» **WHAT IS NEEDED**: Output the data as it stands. Each line must match exactly.

START DATASET RECORDS

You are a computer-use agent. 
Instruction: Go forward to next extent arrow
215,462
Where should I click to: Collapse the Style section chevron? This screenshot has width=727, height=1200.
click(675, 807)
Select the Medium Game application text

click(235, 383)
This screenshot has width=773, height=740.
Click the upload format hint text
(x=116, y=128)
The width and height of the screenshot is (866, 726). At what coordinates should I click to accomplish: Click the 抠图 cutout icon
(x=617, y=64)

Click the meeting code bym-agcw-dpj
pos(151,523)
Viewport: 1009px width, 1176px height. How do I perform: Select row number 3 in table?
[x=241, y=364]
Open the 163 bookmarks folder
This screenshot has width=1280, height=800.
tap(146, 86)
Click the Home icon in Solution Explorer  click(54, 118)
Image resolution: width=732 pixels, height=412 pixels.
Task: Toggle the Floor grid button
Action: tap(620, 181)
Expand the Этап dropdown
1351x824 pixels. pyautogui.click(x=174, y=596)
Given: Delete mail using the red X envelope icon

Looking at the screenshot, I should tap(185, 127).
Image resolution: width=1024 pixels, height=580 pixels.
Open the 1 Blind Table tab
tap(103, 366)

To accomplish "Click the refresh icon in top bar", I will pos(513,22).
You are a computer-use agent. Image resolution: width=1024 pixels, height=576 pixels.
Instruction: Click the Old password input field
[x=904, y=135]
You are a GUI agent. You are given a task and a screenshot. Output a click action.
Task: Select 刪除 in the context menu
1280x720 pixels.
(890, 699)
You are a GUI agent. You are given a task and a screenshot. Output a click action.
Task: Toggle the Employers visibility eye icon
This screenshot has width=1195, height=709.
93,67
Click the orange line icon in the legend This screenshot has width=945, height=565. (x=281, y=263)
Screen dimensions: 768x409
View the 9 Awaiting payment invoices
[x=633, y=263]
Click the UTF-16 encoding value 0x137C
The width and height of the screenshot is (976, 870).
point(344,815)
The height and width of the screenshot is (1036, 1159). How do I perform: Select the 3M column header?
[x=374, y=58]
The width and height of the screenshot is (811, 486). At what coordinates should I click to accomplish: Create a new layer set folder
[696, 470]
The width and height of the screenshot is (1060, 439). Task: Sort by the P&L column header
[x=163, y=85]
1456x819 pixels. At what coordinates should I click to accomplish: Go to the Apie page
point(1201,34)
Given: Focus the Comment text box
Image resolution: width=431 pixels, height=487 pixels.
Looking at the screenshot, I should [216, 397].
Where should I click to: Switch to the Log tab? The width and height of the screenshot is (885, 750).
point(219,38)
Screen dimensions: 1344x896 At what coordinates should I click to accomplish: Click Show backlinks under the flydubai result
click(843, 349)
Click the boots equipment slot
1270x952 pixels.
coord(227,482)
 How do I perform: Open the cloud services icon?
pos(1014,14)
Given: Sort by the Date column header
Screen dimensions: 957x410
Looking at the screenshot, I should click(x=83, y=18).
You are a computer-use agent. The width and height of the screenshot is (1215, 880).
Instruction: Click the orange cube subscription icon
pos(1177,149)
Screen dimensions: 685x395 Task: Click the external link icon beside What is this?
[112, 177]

END DATASET RECORDS

» **SOLUTION TO THE EXERCISE**:
You are a computer-use agent. 
Instruction: Go forward to next extent arrow
215,462
Where should I click to: Collapse the Style section chevron? This screenshot has width=727, height=1200.
click(675, 807)
Select the Medium Game application text

click(235, 383)
This screenshot has width=773, height=740.
Click the upload format hint text
(x=116, y=128)
The width and height of the screenshot is (866, 726). At what coordinates should I click to accomplish: Click the 抠图 cutout icon
(x=617, y=64)

Click the meeting code bym-agcw-dpj
pos(151,523)
Viewport: 1009px width, 1176px height. How do I perform: Select row number 3 in table?
[x=241, y=364]
Open the 163 bookmarks folder
This screenshot has width=1280, height=800.
tap(146, 86)
Click the Home icon in Solution Explorer  click(54, 118)
Image resolution: width=732 pixels, height=412 pixels.
Task: Toggle the Floor grid button
Action: tap(620, 181)
Expand the Этап dropdown
1351x824 pixels. pyautogui.click(x=174, y=596)
Given: Delete mail using the red X envelope icon

Looking at the screenshot, I should tap(185, 127).
Image resolution: width=1024 pixels, height=580 pixels.
Open the 1 Blind Table tab
tap(103, 366)

To accomplish "Click the refresh icon in top bar", I will pos(513,22).
You are a computer-use agent. Image resolution: width=1024 pixels, height=576 pixels.
Instruction: Click the Old password input field
[x=904, y=135]
You are a GUI agent. You are given a task and a screenshot. Output a click action.
Task: Select 刪除 in the context menu
1280x720 pixels.
(890, 699)
You are a GUI agent. You are given a task and a screenshot. Output a click action.
Task: Toggle the Employers visibility eye icon
This screenshot has width=1195, height=709.
93,67
Click the orange line icon in the legend This screenshot has width=945, height=565. (x=281, y=263)
Screen dimensions: 768x409
View the 9 Awaiting payment invoices
[x=633, y=263]
Click the UTF-16 encoding value 0x137C
The width and height of the screenshot is (976, 870).
point(344,815)
The height and width of the screenshot is (1036, 1159). How do I perform: Select the 3M column header?
[x=374, y=58]
The width and height of the screenshot is (811, 486). At what coordinates should I click to accomplish: Create a new layer set folder
[696, 470]
The width and height of the screenshot is (1060, 439). Task: Sort by the P&L column header
[x=163, y=85]
1456x819 pixels. At what coordinates should I click to accomplish: Go to the Apie page
point(1201,34)
Given: Focus the Comment text box
Image resolution: width=431 pixels, height=487 pixels.
Looking at the screenshot, I should [216, 397].
Where should I click to: Switch to the Log tab? The width and height of the screenshot is (885, 750).
point(219,38)
Screen dimensions: 1344x896 At what coordinates should I click to accomplish: Click Show backlinks under the flydubai result
click(843, 349)
Click the boots equipment slot
1270x952 pixels.
coord(227,482)
 How do I perform: Open the cloud services icon?
pos(1014,14)
Given: Sort by the Date column header
Screen dimensions: 957x410
Looking at the screenshot, I should click(x=83, y=18).
You are a computer-use agent. The width and height of the screenshot is (1215, 880).
Instruction: Click the orange cube subscription icon
pos(1177,149)
Screen dimensions: 685x395 Task: Click the external link icon beside What is this?
[112, 177]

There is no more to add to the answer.